Landscape photography is a rewarding art form. A beautiful scenic image can make people see even well known places in a new way. How do we keep our images from being mere snapshots of places? Instead taking a landscape scene and turning it into a work of art?
Primarily by remembering to be an artist, and a scientist. Both the artist and the scientist needs to know his tools and how to get the best the use out of them. For photographers, our tools are cameras and lenses, filters, lights, tripods, programs…
For now, let’s talk about the tools used on location to make the landscape shot, our cameras, lenses, and tripods.
How To Setup Your Camera & Tripod For Landscape Photography
RAW vs JPEG
While there are many variables involved in answering this question, I like to start out with my file size and format. If my camera has RAW, that’s what I’m going to use most often for a landscape.
This gives me options in post processing to adjust and tweak my image to the fullest extent. JPGs are fine, too, if that’s what the camera puts out, but I’ll still use the largest file size available.
ISO & Aperture Settings
I also like using a fairly low ISO (ASA for you old school film togs), to maximize image sharpness. For depth of focus, I tend to use a smaller f/stop or aperture. However, use your mind’s eye when choosing aperture.

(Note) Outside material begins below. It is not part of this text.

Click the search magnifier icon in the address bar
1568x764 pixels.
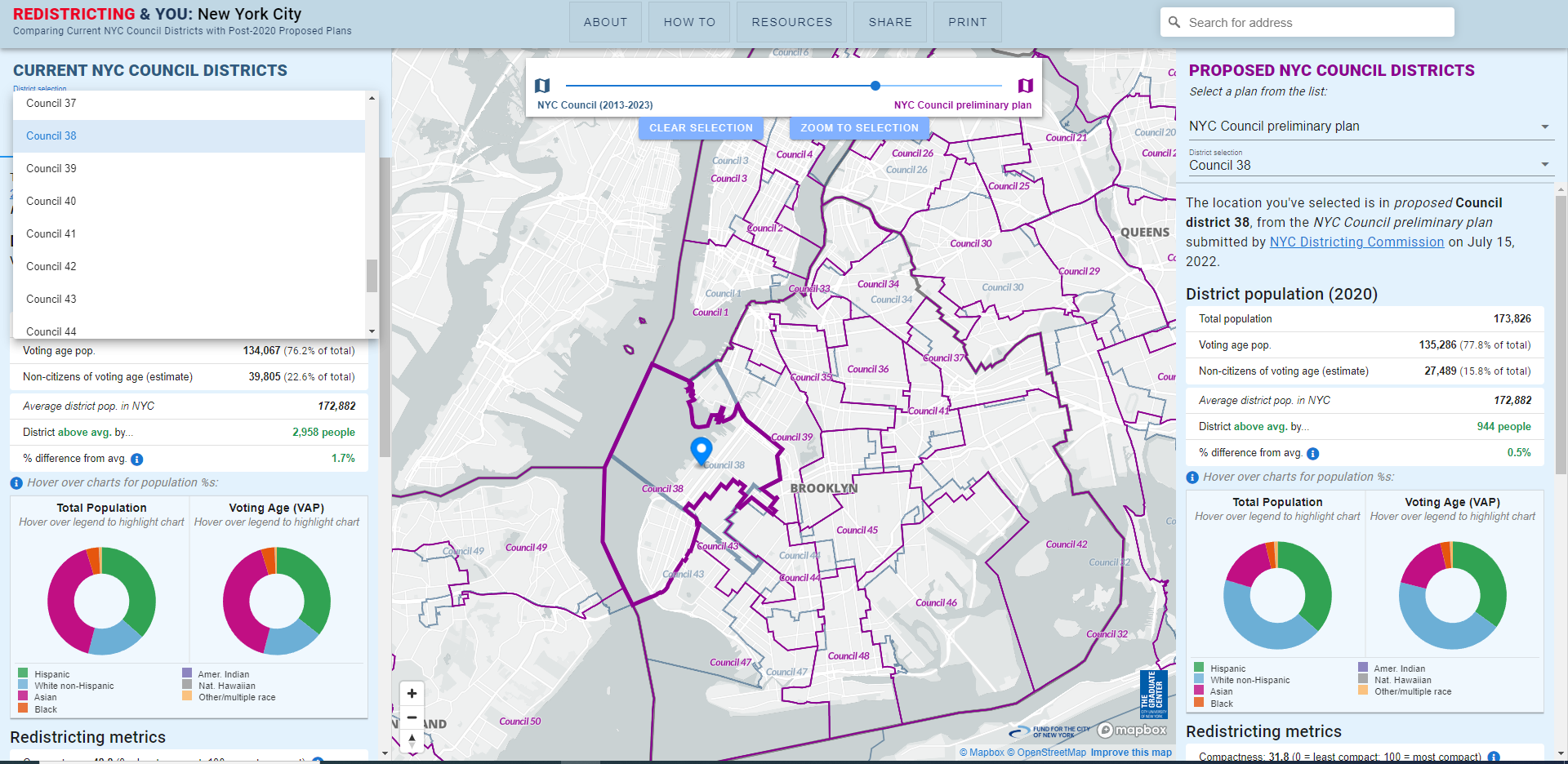coord(1174,22)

Sometimes, a great landscape image is better served by a larger f/stop, giving a more selective focus. Or a higher ISO, offering different exposure options. In addition, some lenses actually lose sharpness with smaller apertures, due to an optical phenomenon called diffraction. A lot of photographers will test to find their lens’s “sweet spot” aperture.
Visulise What You Want To Capture Before Turning Your Camera On
I tend to take some time going over in my head what I’m trying to accomplish with this imaging session before even setting my camera up. I’ve studied some of the old masters, like Ansel Adams, Edward Weston, Elliot Porter, and a large part of their photographic process was the previsualization stage.
Using my camera’s histogram display helps me know what is happening in the exposure. Seriously, when I started paying attention the histogram, I felt like one of the Old Masters was right there with me, giving me helpful hints.
Finding That Sweet Spot With Your Lens
I already am thinking about my lens settings when considering exposure, but there are other settings to think about. Focus mode, focal length, image stabilization are all part of the artful image equation.
Unless I have a specific reason to do otherwise, I usually set focus to manual and turn off image stabilization. This gives me complete control.
Focal length is a setting, too, with a zoom lens anyways. Is an extreme wide angle the preferred focal length? Sometimes, sometimes not. Going back to that previous thought about depth of focus or selective focus, my lens choice is part of that equation.
9/10 Time I Will Turn Image Stabilization Off
Why do I turn off image stabilization? Well, I’m usually on my tripod, for one. Also, image stabilization sometimes affects overall image sharpness, even while eliminating sharpness issues caused by camera movement. Know your tools!
Setting Up Your Camera With a Tripod
have a great tripod I use for nature and scenics. It has a good balance of portability and stability. After all, the best tripod to use in the field is the one you brought. Since I’m using my tripod, I can set up my camera and lens for whatever my mind’s eye has previsualized. You can check out my full guide here on the best landscape photography tripods. This is also another helpful guide on tripods for different types of photographic uses.
I am also never without my remote camera release when I have my tripod. I’ve used both wired and wireless, both work fine for my purposes. With the utmost stability in mind, I generally won’t extend the tripod center column much, instead using the legs for height adjustments.
Eye level isn’t the default setting, by the way. Sometimes a slightly lower, even a ground level, camera placement works out best. A bubble level is invaluable as well.
Try Get It Right Out On Field Rather Than On Lightroom
I don’t want to “fix it in post” when I can get it right in camera. I use post processing to ENHANCE the image, not to FIX it. So, getting the camera, lens, and tripod settings right is an important factor in capturing a great landscape photograph.
Using filters, such as polarizers or neutral density, can also enhance the final image. Even just looking around for a slightly better vantage point can be the difference in taking a picture, or creating an artful image.
What tips, tricks, and methods for how to setup your tripod and camera for a landscape photography shoot do you have to share?